The lack of robustly significant findings in the remainder of the variable set hints at low levels of homophily on online dating sites. Nor similarity in key socioeconomic, or psychometric variables seem to matter for the chances of successful match initiation or communication. Even when users seem to place nominal importance on variables such as income, they de facto appear to be insignificant.

This may be driven by a few factors: First, men are much less selective in who they communicate with than women. Moreover, low activity of a large number of users, lower activity levels for women vis-à-vis men [28], and the social and gender-normative conventions of men still typically being the first initiator for a conversation in dating settings [9, 26, 32] make it optimal for men to use the “shotgun method” of dating. That is, the optimal strategy is not to find a “good match” (i.e., high homophily levels), but to maximize the probability of a successful match by messaging a large number of people, irrespective of their potentially low fit. Second, it is very possssible that people’s reflections on what they find desirable in a potential match are overridden by more superficial concerns, such as a user’s profile picture. Third, it is possible that the relationship between homophily and successful communication is non-linear and thus is not captured by a logistic regression.

In conclusion, our findings provide a quantitative overview of how heterosexual users seek mates, evaluate physical attractiveness, and communicate with one another in online dating systems. The results span investigations of various online dating phenomena first at the individual level, then between pairs of users, and finally between genders. In addition to its broader findings, this work sheds light on latent gender asymmetries in the user preferences and user behaviour of online daters and how these differences have changed over time. The results from the aforementioned areas, and the regression of a number of them against the number of communications received on the platform, show that while there are many variations across mate preferences and communication patterns, there are a few pointed variables that could actually act as potential predictors of sending and receiving messages overall.

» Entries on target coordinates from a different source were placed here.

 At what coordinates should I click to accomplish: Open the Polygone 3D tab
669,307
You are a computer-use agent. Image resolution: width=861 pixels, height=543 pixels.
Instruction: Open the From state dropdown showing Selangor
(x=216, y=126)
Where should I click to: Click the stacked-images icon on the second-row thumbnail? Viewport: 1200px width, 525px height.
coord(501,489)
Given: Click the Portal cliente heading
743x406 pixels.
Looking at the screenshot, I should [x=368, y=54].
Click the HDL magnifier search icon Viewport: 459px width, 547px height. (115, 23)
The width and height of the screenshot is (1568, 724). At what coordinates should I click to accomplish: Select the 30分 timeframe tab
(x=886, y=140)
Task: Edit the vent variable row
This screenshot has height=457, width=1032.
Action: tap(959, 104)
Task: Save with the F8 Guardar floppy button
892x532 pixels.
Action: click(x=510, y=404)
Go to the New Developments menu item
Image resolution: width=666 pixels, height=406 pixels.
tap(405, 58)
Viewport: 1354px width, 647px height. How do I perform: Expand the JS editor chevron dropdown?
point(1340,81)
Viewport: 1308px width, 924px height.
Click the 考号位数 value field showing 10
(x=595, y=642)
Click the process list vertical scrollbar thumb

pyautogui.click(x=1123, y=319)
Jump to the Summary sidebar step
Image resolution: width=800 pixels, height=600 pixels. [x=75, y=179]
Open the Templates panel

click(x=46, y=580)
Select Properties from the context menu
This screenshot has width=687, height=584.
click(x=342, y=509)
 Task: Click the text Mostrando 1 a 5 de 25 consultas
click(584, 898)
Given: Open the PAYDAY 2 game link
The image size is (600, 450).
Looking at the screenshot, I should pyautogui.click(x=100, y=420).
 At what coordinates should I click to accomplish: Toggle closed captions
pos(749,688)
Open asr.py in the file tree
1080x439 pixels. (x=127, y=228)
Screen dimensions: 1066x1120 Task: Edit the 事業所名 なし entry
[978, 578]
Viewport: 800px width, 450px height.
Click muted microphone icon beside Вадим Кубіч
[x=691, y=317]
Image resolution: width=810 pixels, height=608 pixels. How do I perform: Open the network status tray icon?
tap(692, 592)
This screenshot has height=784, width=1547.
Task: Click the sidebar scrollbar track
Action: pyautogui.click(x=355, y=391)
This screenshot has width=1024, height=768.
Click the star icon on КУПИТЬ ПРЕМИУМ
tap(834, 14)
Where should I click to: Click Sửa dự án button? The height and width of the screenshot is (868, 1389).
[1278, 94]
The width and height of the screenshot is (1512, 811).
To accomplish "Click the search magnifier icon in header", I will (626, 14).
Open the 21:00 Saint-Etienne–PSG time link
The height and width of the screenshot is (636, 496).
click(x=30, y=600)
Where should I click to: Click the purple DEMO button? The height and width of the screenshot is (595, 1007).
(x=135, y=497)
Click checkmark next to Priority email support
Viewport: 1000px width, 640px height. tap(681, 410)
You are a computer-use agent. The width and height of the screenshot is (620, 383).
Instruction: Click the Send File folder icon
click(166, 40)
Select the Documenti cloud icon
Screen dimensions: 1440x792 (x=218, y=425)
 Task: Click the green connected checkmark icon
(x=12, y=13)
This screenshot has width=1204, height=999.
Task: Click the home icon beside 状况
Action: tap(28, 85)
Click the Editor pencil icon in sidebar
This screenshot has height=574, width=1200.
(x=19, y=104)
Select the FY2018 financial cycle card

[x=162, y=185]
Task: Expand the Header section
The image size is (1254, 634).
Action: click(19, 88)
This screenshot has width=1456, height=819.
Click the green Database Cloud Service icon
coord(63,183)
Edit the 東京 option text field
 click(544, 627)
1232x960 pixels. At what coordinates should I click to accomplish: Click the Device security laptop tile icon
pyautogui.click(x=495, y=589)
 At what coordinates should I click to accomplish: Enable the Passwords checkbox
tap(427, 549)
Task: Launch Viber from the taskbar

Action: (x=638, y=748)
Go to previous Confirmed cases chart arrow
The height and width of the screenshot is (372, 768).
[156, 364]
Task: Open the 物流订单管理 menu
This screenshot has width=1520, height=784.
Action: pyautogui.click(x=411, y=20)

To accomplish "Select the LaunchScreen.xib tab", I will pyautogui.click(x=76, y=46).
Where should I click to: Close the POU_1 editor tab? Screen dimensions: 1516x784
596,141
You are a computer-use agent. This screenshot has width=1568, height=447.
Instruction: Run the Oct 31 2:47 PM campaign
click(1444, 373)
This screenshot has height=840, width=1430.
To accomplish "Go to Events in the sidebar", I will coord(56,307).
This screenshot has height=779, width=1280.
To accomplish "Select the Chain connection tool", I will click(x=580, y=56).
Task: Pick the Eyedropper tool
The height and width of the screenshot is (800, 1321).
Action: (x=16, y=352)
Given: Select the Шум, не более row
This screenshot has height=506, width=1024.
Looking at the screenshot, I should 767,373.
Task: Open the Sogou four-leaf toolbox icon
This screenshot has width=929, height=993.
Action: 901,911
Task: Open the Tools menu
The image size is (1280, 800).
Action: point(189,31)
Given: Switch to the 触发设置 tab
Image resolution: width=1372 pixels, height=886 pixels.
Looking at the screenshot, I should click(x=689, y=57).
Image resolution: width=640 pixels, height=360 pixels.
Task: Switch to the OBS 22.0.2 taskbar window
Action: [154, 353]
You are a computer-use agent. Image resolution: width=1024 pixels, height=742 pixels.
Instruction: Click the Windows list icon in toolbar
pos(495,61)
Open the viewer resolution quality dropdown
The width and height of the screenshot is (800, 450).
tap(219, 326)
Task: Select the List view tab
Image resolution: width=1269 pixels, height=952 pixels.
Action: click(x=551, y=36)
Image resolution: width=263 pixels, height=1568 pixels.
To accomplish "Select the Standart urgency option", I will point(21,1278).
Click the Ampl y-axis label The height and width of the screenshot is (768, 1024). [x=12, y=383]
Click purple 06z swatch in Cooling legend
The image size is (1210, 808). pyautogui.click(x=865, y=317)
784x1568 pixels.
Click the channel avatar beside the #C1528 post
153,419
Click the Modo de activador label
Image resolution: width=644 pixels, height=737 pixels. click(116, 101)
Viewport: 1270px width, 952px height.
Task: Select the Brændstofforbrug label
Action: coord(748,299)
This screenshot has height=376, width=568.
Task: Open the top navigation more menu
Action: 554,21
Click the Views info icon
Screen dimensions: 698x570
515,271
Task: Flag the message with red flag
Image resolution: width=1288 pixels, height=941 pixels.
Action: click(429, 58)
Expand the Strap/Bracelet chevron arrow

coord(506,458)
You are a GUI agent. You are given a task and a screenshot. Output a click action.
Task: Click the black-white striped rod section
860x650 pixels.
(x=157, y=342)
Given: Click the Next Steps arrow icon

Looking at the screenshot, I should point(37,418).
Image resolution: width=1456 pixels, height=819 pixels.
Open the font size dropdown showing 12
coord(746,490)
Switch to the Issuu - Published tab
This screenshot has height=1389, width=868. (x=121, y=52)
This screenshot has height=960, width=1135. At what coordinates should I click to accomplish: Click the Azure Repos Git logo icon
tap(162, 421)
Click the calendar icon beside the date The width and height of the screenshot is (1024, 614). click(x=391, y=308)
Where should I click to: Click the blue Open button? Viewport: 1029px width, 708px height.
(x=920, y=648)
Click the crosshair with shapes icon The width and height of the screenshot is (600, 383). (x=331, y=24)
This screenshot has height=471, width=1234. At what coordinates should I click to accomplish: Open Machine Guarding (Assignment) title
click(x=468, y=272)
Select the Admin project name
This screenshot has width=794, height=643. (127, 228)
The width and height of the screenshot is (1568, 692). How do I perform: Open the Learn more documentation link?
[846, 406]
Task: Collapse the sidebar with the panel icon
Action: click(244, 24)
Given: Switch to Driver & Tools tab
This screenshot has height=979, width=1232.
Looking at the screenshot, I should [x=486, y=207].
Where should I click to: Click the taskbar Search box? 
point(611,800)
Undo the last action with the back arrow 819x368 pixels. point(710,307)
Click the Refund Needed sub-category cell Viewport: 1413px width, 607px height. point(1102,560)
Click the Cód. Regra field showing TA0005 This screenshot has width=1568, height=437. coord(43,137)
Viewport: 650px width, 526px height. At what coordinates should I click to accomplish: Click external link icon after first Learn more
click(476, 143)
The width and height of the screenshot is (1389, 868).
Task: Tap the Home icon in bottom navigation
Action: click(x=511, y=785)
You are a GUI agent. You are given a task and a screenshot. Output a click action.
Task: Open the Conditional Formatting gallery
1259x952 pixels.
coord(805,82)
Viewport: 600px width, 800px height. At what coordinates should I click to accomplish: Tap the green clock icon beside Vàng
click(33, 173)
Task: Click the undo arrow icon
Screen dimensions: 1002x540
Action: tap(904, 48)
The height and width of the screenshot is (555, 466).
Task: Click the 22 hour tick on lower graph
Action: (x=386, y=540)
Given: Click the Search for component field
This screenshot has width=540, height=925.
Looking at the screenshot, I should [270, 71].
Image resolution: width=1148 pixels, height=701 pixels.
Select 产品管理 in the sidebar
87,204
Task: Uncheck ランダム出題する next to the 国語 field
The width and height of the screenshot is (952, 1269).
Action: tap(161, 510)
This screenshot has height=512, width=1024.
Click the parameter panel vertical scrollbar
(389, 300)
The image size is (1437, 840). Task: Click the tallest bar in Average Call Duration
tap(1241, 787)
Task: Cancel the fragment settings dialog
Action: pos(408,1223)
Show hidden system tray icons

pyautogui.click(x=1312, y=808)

Finally, one should note that this work was conducted within the context of data generated from one online dating site within the United Kingdom geography. While there was extra caution taken to ensure that findings were as representative as possible, it could always be valuable to confirm validity by testing novel data sets from other dating sites and from different geographies where social norms may differ. Future research could also strive to situate these findings within the offline courtship context. Building on this work, researchers could use a combination of qualitative and quantitative methods to better understand whether users approach mate preference, evaluation of physical attractiveness, and communication initiation differently in offline contexts where search costs or fear of rejection may be higher.

Funding statement

RD was partially funded by eharmony. CB was funded by the Alan Turing Institute Studentship. TY was partially funded by The Alan Turing Institute under the EPSRC grant EP/N510129/1. The Funder had no role in the conceptualization, design, data collection, analysis, decision to publish, or preparation of the manuscript. Open Access funding provided by the IReL Consortium.